Charlotte settled herself into one of the large leather chairs flanking the fireplace. “But he’s gone, Rafe, they’re all gone, the three of them, and you’re exactly where no one ever thought you would be. Do you feel vindicated at all, Rafe, or overwhelmed?”

Yes, that was his Charlie. No one else would dare to ask him that question, ask the fourteenth Duke of Ashurst if his title sat uncomfortably on his shoulders. Even Grayson, whose opinion of Rafe had never been one of unmitigated admiration, wouldn’t have dared to broach such a question.

Rafe approached his uncle’s desk and perched himself on one of its corners as he smiled at Charlotte. “How do I look to you, Charlie? Do I look at all ducal?”
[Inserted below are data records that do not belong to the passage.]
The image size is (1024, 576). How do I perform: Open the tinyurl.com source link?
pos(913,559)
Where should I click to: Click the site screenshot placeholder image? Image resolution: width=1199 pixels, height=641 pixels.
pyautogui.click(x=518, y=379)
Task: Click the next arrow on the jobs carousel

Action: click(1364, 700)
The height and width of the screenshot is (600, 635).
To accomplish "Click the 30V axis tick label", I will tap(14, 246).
She shook her head. “I can’t tell. Sit in his chair behind the desk, Rafe. Sit in your chair. It is yours, you know. Yours, and someday your son’s, and then his son’s. You are the Duke of Ashurst.”

“Uncle Charlton must have thought much the same thing about his sons,” Rafe said as he circled the large desk and gingerly sat himself in the great leather chair. “George and Harold never went to war, never risked life and limb for our King. And yet I’m here, and they’re gone. Is it fate, do you think, Charlie? Or am I simply the accidental duke?”
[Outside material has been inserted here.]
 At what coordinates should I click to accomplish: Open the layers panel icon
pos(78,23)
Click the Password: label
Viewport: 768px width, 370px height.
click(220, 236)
Charlotte leaned forward in her chair, clasping her hands together on her knees. “May I tell you something?” she asked quietly.

“Please,” he said, daring to lean back in the chair, happy to believe he was not sharing it with his uncle’s ghost.

“You’re an ass, Rafe,” Charlotte said, sitting back once more.

Rafe laughed in spite of himself. “Such language! I beg your pardon.”

“And so you should. You’re the duke. The title is yours, all the titles are yours. You’ve had several long months to become used to that unalterable fact. This room is yours, this great hulking house is yours, the lands and farms and forestry and mills and all the rest of it are yours. George’s yacht would have been yours, as well, except it sank. Oh, and the wealth is yours. Considerable wealth, more than considerable wealth. So don’t you think it’s more than time you stopped playing at grateful pensioner or undeserving interloper—and began behaving as the duke?”

“Well, I—”

“You don’t tease with Grayson, or else risk giving him the upper hand,” she went on as if he hadn’t tried to speak. “I know your arrival was unexpected, but you’ve been home above an hour now, and still Grayson has not assembled the staff in the entrance hall to welcome you.”

“I don’t need—”

“Yes, you do! The staff has been answering to Grayson for eight long months, and Grayson has been answering to no one. Begin as you plan to go on, Rafe. Take charge. You were a captain in the King’s army, surely you know how to order men about, make them do your bidding. You sent them into battle, by God, to fight and perhaps die for you.”